Extracted text: Begin

The rule’s “commonality of interest” test will now be satisfied by employers that are either:

  1. In the same trade, industry, line of business, or profession, or -
  2. Located in the same state or metropolitan area, even if the metro area extends across state lines.

These requirements are separate: associations whose members operate in the same industry can sponsor AHPs, regardless of geographic distribution, while members in the same geographic area may work in entirely different industries.

Substantial business purpose.

The final rule also clarifies that the group or association must have at least one substantial business purpose unrelated to providing health coverage. A substantial business purpose exists if the association would be a viable entity in the absence of sponsoring an employee benefit plan.

For example, an association could offer services to its members such as convening conferences or offering classes or educational materials on business issues of interest to the association members. An association could also act as a standard-setting organization that establishes business standards or practices or could engage in public relations activities such as advertising, education, and publishing on business issues of interest to association members unrelated to sponsorship of an AHP.

Organizational structure.

The final rule requires a group or association to have an organizational structure and be functionally controlled by its members, either directly or by electing a board or other representatives. The rule also requires an association to have a governing body and by-laws and to maintain other legal formalities based on the nature of the entity.

Nondiscrimination based on health factors.

In applying HIPAA’s nondiscrimination provisions, AHPs are not permitted to separate experience-rated employer members, but must treat all businesses within a particular category the same regardless of the health factors of their employees or their claims experience. Separate groups can be created and separately rated, provided that the different classifications are legitimate and not based on health factors.

Where an AHP implements any distinctions in premiums between its various employer member groups (ex. based on geographic location, worker classification, etc.), careful consideration should be given to ensure that those distinctions may not be deemed to be based on health factors. HIPAA’s wellness program provisions apply to AHP coverage under the final rule. This permits AHPs to vary the cost of coverage to employees based on whether an individual satisfies a wellness program’s standards.

Extracted text: End
Supplied data: Begin

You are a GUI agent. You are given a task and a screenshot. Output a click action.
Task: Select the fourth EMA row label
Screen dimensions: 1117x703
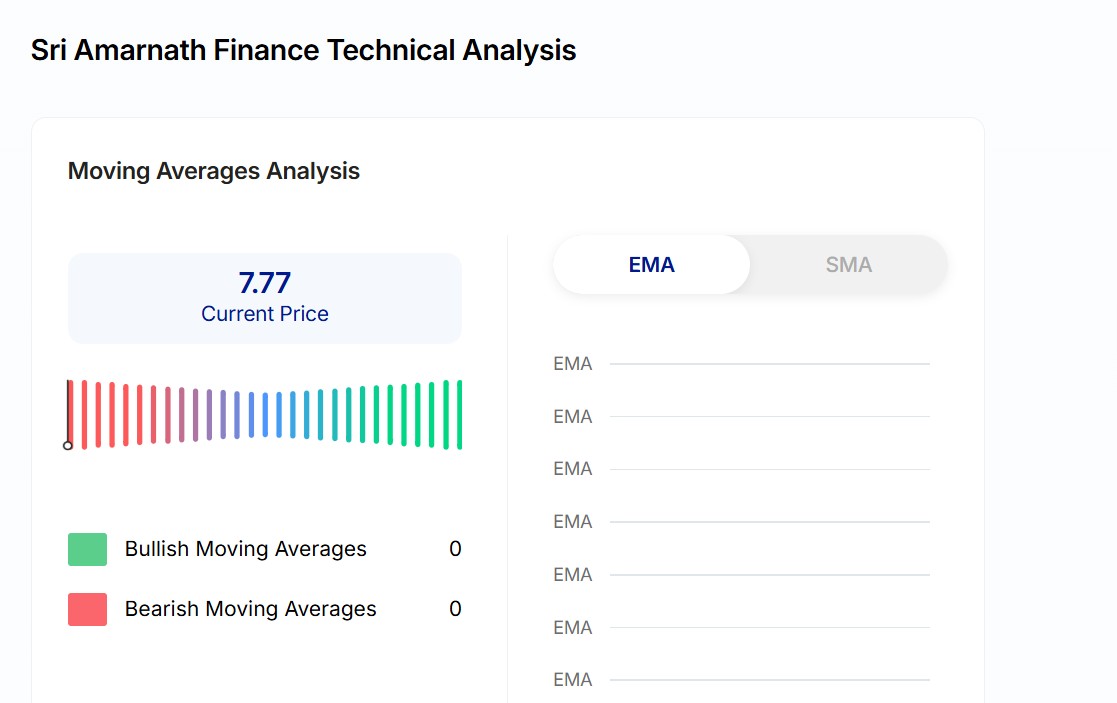573,522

Supplied data: End

▸ **What to produce**
Continue the passage on the final rule for association health plans, starting after its last sentence.

▸ **Exercise result**
So, AHPs can use rewards or penalties of up to 30 percent of the total cost of plan coverage (or up to 50 percent if the wellness program is designed to prevent or reduce tobacco use).

Working owners.

The final rule expands the availability of AHP group coverage to self-employed individuals referred to as “working owners.” The rule requires that the individual earn income for providing personal services to the trade or business, and either:

  1. Provide an average of at least 20 hours per week (or 80 a month) of these services, or -
  2. Has wages or self-employment income from the business at least equal to the cost of coverage through the AHP.

State regulation of AHPs.

The final rule expressly states that the new guidance does not change or limit existing state authority to regulate AHPs and MEWAs. Under ERISA, the DOL and states have joint authority over AHPs and MEWAs to ensure “appropriate regulatory and consumer protections for employers and employees relying on an AHP for healthcare coverage.” 

States have the authority to impose licensing, registration, certification, financial reporting, examination, audit, and any other standards on fully-insured AHPs. For self-insured AHPs, states can apply insurance laws to the AHP so long as the state law is “not inconsistent” with ERISA (These state laws are generally not preempted by ERISA).

Effective date.

Fully-insured AHPs may begin to provide coverage as of September 1, 2018.  Existing self-insured AHPs that wish to expand under the final rule (ex. offer coverage to working owners) may have an effective date as of Jan. 1, 2019 and new self-insured AHPs may be formed under the new standards as of April 1, 2019.